Thomas Acheson ARMSTRONG

Date of birth9 July 1891
Place of birthMackay, Queensland
SchoolTownsville Grammar School, Queensland
ReligionPresbyterian
OccupationUniversity student
AddressUniversity of Sydney, New South Wales
Marital statusSingle
Age at embarkation24
Height6' 0"
Weight145 lbs
Next of kinFather, R Armstrong, Boldon, Mackay, Queensland
Previous military serviceServed 1 year in Sydney University Scouts and 2 1/2 years commissioned rank 26th Infantry Regiment, Citizen Military Forces.
Enlistment date16 March 1916
Rank on enlistmentLieutenant
Unit name33rd Battalion, C Company
AWM Embarkation Roll number23/50/1
Embarkation detailsUnit embarked from Sydney, New South Wales, on board HMAT A74 Marathon on 4 May 1916
Rank from Nominal RollLieutenant
Unit from Nominal Roll33rd Battalion
FateKilled in Action 12 October 1917
Place of death or woundingFlanders
Age at death26
Place of burialNo known grave
Commemoration detailsThe Ypres (Menin Gate) Memorial (Panel 23), Belgium

The Menin Gate Memorial (so named because the road led to the town of Menin) was constructed on the site of a gateway in the eastern walls of the old Flemish town of Ypres, Belgium, where hundreds of thousands of allied troops passed on their way to the front, the Ypres salient, the site from April 1915 to the end of the war of some of the fiercest fighting of the war.

**EXERCISE**.
In the service record of Thomas Acheson Armstrong, what ship carried the 33rd Battalion when it embarked from Sydney?

**MATERIAL PROVIDED**.
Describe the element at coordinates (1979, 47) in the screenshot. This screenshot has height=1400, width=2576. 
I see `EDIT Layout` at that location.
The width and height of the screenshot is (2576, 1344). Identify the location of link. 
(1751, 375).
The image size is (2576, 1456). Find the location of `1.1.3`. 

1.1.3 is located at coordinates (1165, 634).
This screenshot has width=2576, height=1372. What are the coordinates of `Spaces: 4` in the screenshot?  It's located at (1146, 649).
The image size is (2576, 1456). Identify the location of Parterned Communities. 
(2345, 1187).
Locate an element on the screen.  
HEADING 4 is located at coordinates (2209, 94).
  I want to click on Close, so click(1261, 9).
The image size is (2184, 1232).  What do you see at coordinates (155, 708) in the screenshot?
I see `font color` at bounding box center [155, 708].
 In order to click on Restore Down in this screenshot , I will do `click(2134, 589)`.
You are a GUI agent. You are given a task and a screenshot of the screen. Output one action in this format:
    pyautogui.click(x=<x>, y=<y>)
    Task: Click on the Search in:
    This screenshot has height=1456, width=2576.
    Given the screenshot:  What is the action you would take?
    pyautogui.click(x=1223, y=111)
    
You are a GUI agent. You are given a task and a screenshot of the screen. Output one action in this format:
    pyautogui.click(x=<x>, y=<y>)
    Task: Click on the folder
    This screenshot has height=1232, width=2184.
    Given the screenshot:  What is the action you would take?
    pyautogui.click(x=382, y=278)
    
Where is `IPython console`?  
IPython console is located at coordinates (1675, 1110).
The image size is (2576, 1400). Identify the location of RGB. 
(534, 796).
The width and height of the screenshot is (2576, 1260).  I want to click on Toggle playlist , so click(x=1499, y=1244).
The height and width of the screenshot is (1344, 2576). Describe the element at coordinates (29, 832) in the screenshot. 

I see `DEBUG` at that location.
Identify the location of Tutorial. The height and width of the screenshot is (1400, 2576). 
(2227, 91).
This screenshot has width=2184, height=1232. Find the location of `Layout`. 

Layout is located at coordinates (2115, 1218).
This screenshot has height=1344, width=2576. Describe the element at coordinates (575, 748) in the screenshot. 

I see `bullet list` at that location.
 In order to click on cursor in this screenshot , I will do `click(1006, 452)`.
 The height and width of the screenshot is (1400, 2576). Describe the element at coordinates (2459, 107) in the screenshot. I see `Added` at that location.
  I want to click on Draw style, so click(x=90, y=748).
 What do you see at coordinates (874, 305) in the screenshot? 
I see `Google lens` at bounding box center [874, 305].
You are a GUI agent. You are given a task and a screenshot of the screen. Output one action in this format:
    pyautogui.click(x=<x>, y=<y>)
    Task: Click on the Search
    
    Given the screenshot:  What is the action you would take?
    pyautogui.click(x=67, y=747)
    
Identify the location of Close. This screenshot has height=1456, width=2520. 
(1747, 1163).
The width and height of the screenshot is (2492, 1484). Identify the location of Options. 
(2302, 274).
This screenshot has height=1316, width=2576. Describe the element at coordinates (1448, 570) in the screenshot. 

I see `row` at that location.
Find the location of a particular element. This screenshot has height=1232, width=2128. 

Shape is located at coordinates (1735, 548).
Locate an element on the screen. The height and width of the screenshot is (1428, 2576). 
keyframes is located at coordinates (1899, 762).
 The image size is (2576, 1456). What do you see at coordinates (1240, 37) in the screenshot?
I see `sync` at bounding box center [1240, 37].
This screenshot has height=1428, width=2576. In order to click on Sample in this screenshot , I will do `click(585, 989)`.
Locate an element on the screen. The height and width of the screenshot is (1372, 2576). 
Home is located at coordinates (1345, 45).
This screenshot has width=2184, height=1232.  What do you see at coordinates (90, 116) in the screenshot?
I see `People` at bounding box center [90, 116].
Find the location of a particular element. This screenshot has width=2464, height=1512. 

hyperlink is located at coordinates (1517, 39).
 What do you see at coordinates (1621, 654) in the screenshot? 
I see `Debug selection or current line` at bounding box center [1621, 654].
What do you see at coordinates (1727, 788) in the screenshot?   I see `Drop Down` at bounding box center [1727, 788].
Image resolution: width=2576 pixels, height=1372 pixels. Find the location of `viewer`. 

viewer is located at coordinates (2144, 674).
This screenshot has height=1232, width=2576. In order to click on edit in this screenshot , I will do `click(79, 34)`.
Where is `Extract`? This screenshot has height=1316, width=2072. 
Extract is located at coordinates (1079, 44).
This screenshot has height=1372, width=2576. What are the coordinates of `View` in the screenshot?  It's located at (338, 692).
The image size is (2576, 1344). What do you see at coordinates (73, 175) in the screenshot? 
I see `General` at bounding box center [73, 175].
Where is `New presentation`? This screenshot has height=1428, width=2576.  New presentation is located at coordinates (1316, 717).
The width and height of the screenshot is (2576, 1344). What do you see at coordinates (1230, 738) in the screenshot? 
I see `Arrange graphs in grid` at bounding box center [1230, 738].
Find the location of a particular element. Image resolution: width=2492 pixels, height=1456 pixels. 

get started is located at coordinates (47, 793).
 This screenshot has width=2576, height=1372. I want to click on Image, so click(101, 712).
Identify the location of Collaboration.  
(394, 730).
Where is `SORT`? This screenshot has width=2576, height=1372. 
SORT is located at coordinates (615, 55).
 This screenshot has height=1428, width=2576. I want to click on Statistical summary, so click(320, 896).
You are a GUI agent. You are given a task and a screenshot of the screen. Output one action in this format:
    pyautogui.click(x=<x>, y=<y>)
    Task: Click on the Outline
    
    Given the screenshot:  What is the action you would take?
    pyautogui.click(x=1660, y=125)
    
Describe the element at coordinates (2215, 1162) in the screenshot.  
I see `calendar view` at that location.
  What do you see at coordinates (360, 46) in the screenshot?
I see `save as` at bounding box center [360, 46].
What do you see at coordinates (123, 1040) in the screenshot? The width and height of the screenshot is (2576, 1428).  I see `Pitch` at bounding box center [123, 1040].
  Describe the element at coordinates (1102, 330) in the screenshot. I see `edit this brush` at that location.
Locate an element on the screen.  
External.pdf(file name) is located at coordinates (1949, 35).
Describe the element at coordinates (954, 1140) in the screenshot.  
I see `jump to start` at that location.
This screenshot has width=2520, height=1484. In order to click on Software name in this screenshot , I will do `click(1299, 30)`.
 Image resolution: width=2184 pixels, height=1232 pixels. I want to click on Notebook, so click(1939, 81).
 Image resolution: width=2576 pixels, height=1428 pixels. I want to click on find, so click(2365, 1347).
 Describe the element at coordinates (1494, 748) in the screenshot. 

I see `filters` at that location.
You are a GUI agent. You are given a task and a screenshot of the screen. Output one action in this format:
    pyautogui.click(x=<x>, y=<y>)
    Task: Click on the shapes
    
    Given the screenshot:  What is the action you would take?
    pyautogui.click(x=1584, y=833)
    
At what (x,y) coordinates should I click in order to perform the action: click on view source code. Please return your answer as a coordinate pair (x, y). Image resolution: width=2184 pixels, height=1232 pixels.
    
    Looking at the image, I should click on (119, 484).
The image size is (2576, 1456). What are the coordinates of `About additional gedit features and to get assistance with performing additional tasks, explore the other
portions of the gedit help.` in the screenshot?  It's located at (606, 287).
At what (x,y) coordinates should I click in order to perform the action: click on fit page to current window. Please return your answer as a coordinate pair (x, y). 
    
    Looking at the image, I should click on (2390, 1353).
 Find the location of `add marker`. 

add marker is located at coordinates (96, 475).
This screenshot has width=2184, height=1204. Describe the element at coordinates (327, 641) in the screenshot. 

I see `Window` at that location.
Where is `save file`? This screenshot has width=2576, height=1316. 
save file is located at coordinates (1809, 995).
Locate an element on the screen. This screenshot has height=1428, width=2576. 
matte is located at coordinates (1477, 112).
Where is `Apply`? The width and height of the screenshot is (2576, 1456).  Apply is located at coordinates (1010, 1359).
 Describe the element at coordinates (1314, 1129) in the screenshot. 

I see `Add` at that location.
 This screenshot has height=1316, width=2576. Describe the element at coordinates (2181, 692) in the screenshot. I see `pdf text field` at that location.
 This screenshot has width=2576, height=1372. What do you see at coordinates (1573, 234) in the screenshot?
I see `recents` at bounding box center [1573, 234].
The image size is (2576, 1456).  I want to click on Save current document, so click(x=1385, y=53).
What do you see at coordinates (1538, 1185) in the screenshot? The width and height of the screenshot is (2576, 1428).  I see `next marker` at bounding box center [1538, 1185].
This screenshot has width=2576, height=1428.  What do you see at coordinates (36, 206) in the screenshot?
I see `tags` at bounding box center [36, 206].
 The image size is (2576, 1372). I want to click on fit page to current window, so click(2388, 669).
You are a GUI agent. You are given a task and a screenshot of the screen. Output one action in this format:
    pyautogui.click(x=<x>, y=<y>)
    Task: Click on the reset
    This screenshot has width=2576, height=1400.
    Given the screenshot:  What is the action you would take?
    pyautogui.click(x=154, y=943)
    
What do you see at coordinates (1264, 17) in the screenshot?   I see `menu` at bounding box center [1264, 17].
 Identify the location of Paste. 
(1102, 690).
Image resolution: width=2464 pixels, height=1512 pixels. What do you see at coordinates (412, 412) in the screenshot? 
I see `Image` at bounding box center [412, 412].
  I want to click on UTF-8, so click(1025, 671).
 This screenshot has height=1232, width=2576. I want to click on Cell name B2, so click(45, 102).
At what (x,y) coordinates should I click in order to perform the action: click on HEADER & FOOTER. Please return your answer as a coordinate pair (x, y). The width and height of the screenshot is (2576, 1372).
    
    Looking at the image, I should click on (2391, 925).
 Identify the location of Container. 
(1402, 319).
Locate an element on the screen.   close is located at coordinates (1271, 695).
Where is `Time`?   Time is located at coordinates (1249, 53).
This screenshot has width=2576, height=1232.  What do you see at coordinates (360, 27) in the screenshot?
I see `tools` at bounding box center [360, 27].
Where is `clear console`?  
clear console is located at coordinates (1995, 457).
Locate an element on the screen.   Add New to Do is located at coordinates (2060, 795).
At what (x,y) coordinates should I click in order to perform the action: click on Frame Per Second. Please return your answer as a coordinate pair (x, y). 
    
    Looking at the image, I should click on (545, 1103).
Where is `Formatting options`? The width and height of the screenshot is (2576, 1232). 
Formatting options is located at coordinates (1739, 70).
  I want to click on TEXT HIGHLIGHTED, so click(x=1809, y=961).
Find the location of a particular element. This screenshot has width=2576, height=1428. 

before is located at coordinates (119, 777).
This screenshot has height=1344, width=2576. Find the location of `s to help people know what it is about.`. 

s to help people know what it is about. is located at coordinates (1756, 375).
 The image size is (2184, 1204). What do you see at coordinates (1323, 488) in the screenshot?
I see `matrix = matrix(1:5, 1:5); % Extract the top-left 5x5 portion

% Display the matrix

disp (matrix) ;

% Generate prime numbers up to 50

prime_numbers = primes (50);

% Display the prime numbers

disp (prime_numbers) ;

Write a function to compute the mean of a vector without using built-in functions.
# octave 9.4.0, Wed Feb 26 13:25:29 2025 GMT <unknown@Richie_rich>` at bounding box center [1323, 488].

**OUTPUT**.
HMAT A74 Marathon